[WORK TO BE COMPLETED]: Please copy the listing below line for line, changing nothing.

[DATASET EXCERPTS]:
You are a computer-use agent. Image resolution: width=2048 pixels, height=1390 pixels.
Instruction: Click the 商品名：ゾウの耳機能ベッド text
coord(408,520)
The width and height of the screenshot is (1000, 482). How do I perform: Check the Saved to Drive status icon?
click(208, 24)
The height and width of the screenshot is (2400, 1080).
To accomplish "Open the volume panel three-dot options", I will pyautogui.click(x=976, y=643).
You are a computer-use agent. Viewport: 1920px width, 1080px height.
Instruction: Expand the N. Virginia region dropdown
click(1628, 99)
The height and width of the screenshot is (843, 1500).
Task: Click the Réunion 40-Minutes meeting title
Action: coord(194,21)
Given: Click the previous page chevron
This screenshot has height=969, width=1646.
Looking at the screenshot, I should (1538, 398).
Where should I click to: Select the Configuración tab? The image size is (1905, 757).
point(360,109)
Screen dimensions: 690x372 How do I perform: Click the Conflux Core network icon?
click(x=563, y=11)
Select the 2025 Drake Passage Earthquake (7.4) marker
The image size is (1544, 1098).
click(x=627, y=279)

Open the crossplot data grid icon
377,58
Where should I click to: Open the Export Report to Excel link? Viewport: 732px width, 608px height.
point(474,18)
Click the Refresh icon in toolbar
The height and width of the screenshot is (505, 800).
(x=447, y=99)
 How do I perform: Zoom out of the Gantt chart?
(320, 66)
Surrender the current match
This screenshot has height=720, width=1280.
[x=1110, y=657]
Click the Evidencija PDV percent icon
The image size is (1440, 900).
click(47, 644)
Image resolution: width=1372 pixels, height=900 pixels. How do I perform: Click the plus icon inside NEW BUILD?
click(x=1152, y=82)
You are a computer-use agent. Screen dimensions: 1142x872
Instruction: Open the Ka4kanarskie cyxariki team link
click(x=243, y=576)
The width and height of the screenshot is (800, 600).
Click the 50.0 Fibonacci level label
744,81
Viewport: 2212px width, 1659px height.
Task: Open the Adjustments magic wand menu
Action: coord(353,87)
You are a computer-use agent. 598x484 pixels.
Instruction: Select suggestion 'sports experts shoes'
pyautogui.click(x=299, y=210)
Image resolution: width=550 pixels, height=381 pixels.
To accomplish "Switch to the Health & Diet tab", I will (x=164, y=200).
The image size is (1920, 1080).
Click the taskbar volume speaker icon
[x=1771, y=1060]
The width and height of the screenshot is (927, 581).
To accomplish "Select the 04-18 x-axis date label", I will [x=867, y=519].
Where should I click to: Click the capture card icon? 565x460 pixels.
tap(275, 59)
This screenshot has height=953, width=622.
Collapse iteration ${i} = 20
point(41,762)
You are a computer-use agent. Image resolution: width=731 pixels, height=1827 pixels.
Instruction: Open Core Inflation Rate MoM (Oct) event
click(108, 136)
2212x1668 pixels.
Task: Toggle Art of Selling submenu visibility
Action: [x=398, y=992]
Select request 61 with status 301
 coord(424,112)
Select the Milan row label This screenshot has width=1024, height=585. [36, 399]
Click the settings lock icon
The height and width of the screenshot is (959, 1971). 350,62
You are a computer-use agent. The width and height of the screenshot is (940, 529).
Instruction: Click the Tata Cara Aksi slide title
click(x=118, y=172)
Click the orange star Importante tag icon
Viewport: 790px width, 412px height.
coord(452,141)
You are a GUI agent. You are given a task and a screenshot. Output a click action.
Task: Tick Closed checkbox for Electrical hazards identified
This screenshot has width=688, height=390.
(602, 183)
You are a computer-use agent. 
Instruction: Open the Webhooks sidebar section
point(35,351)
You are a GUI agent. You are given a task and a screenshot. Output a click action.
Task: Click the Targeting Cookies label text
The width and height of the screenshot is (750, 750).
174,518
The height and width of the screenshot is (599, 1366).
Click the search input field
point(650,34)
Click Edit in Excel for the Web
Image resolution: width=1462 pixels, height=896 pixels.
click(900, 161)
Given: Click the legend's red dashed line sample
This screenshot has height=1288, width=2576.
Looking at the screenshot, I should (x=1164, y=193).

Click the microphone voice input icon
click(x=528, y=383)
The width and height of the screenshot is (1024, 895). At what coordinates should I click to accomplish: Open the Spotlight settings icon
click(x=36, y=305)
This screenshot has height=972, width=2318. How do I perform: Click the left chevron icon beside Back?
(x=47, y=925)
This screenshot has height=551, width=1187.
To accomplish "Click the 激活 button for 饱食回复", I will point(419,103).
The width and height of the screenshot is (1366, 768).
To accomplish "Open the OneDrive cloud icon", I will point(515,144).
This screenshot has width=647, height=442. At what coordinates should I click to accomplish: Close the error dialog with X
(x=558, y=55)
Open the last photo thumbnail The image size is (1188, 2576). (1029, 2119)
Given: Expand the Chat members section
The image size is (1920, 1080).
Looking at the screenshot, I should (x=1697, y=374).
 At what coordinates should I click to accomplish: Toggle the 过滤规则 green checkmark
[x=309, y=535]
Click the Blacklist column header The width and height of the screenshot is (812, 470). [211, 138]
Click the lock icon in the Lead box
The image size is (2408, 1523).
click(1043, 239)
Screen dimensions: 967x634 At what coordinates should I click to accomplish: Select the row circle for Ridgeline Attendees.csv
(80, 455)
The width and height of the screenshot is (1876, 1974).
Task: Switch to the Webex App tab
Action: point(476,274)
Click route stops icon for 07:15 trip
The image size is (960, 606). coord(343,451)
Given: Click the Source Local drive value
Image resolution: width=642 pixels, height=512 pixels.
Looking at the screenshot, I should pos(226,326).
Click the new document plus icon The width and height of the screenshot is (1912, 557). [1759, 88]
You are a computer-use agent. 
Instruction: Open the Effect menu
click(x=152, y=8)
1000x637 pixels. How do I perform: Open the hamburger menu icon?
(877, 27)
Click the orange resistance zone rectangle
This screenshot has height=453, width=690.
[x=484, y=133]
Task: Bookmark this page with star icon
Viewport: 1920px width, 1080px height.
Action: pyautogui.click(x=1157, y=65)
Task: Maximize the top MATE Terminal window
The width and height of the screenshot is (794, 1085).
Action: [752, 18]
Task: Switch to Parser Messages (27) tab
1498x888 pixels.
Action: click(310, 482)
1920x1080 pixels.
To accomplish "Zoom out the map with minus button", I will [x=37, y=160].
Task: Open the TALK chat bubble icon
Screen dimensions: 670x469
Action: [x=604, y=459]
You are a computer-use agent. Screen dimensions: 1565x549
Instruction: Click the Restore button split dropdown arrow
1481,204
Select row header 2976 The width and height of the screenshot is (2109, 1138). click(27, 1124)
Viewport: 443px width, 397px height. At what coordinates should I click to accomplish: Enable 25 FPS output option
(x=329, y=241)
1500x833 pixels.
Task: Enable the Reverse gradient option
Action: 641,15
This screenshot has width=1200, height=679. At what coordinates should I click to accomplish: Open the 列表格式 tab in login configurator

[ANSWER]:
You are a computer-use agent. Image resolution: width=2048 pixels, height=1390 pixels.
Instruction: Click the 商品名：ゾウの耳機能ベッド text
coord(408,520)
The width and height of the screenshot is (1000, 482). How do I perform: Check the Saved to Drive status icon?
click(208, 24)
The height and width of the screenshot is (2400, 1080).
To accomplish "Open the volume panel three-dot options", I will pyautogui.click(x=976, y=643).
You are a computer-use agent. Viewport: 1920px width, 1080px height.
Instruction: Expand the N. Virginia region dropdown
click(1628, 99)
The height and width of the screenshot is (843, 1500).
Task: Click the Réunion 40-Minutes meeting title
Action: coord(194,21)
Given: Click the previous page chevron
This screenshot has height=969, width=1646.
Looking at the screenshot, I should (1538, 398).
Where should I click to: Select the Configuración tab? The image size is (1905, 757).
point(360,109)
Screen dimensions: 690x372 How do I perform: Click the Conflux Core network icon?
click(x=563, y=11)
Select the 2025 Drake Passage Earthquake (7.4) marker
The image size is (1544, 1098).
click(x=627, y=279)

Open the crossplot data grid icon
377,58
Where should I click to: Open the Export Report to Excel link? Viewport: 732px width, 608px height.
point(474,18)
Click the Refresh icon in toolbar
The height and width of the screenshot is (505, 800).
(x=447, y=99)
 How do I perform: Zoom out of the Gantt chart?
(320, 66)
Surrender the current match
This screenshot has height=720, width=1280.
[x=1110, y=657]
Click the Evidencija PDV percent icon
The image size is (1440, 900).
click(47, 644)
Image resolution: width=1372 pixels, height=900 pixels. How do I perform: Click the plus icon inside NEW BUILD?
click(x=1152, y=82)
You are a computer-use agent. Screen dimensions: 1142x872
Instruction: Open the Ka4kanarskie cyxariki team link
click(x=243, y=576)
The width and height of the screenshot is (800, 600).
Click the 50.0 Fibonacci level label
744,81
Viewport: 2212px width, 1659px height.
Task: Open the Adjustments magic wand menu
Action: coord(353,87)
You are a computer-use agent. 598x484 pixels.
Instruction: Select suggestion 'sports experts shoes'
pyautogui.click(x=299, y=210)
Image resolution: width=550 pixels, height=381 pixels.
To accomplish "Switch to the Health & Diet tab", I will (x=164, y=200).
The image size is (1920, 1080).
Click the taskbar volume speaker icon
[x=1771, y=1060]
The width and height of the screenshot is (927, 581).
To accomplish "Select the 04-18 x-axis date label", I will [x=867, y=519].
Where should I click to: Click the capture card icon? 565x460 pixels.
tap(275, 59)
This screenshot has height=953, width=622.
Collapse iteration ${i} = 20
point(41,762)
You are a computer-use agent. Image resolution: width=731 pixels, height=1827 pixels.
Instruction: Open Core Inflation Rate MoM (Oct) event
click(108, 136)
2212x1668 pixels.
Task: Toggle Art of Selling submenu visibility
Action: [x=398, y=992]
Select request 61 with status 301
 coord(424,112)
Select the Milan row label This screenshot has width=1024, height=585. [36, 399]
Click the settings lock icon
The height and width of the screenshot is (959, 1971). 350,62
You are a computer-use agent. The width and height of the screenshot is (940, 529).
Instruction: Click the Tata Cara Aksi slide title
click(x=118, y=172)
Click the orange star Importante tag icon
Viewport: 790px width, 412px height.
coord(452,141)
You are a GUI agent. You are given a task and a screenshot. Output a click action.
Task: Tick Closed checkbox for Electrical hazards identified
This screenshot has width=688, height=390.
(602, 183)
You are a computer-use agent. 
Instruction: Open the Webhooks sidebar section
point(35,351)
You are a GUI agent. You are given a task and a screenshot. Output a click action.
Task: Click the Targeting Cookies label text
The width and height of the screenshot is (750, 750).
174,518
The height and width of the screenshot is (599, 1366).
Click the search input field
point(650,34)
Click Edit in Excel for the Web
Image resolution: width=1462 pixels, height=896 pixels.
click(900, 161)
Given: Click the legend's red dashed line sample
This screenshot has height=1288, width=2576.
Looking at the screenshot, I should (x=1164, y=193).

Click the microphone voice input icon
click(x=528, y=383)
The width and height of the screenshot is (1024, 895). At what coordinates should I click to accomplish: Open the Spotlight settings icon
click(x=36, y=305)
This screenshot has height=972, width=2318. How do I perform: Click the left chevron icon beside Back?
(x=47, y=925)
This screenshot has height=551, width=1187.
To accomplish "Click the 激活 button for 饱食回复", I will point(419,103).
The width and height of the screenshot is (1366, 768).
To accomplish "Open the OneDrive cloud icon", I will point(515,144).
This screenshot has width=647, height=442. At what coordinates should I click to accomplish: Close the error dialog with X
(x=558, y=55)
Open the last photo thumbnail The image size is (1188, 2576). (1029, 2119)
Given: Expand the Chat members section
The image size is (1920, 1080).
Looking at the screenshot, I should (x=1697, y=374).
 At what coordinates should I click to accomplish: Toggle the 过滤规则 green checkmark
[x=309, y=535]
Click the Blacklist column header The width and height of the screenshot is (812, 470). [211, 138]
Click the lock icon in the Lead box
The image size is (2408, 1523).
click(1043, 239)
Screen dimensions: 967x634 At what coordinates should I click to accomplish: Select the row circle for Ridgeline Attendees.csv
(80, 455)
The width and height of the screenshot is (1876, 1974).
Task: Switch to the Webex App tab
Action: point(476,274)
Click route stops icon for 07:15 trip
The image size is (960, 606). coord(343,451)
Given: Click the Source Local drive value
Image resolution: width=642 pixels, height=512 pixels.
Looking at the screenshot, I should pos(226,326).
Click the new document plus icon The width and height of the screenshot is (1912, 557). [1759, 88]
You are a computer-use agent. 
Instruction: Open the Effect menu
click(x=152, y=8)
1000x637 pixels. How do I perform: Open the hamburger menu icon?
(877, 27)
Click the orange resistance zone rectangle
This screenshot has height=453, width=690.
[x=484, y=133]
Task: Bookmark this page with star icon
Viewport: 1920px width, 1080px height.
Action: pyautogui.click(x=1157, y=65)
Task: Maximize the top MATE Terminal window
The width and height of the screenshot is (794, 1085).
Action: [752, 18]
Task: Switch to Parser Messages (27) tab
1498x888 pixels.
Action: click(310, 482)
1920x1080 pixels.
To accomplish "Zoom out the map with minus button", I will [x=37, y=160].
Task: Open the TALK chat bubble icon
Screen dimensions: 670x469
Action: [x=604, y=459]
You are a computer-use agent. Screen dimensions: 1565x549
Instruction: Click the Restore button split dropdown arrow
1481,204
Select row header 2976 The width and height of the screenshot is (2109, 1138). click(27, 1124)
Viewport: 443px width, 397px height. At what coordinates should I click to accomplish: Enable 25 FPS output option
(x=329, y=241)
1500x833 pixels.
Task: Enable the Reverse gradient option
Action: 641,15
This screenshot has width=1200, height=679. At what coordinates should I click to accomplish: Open the 列表格式 tab in login configurator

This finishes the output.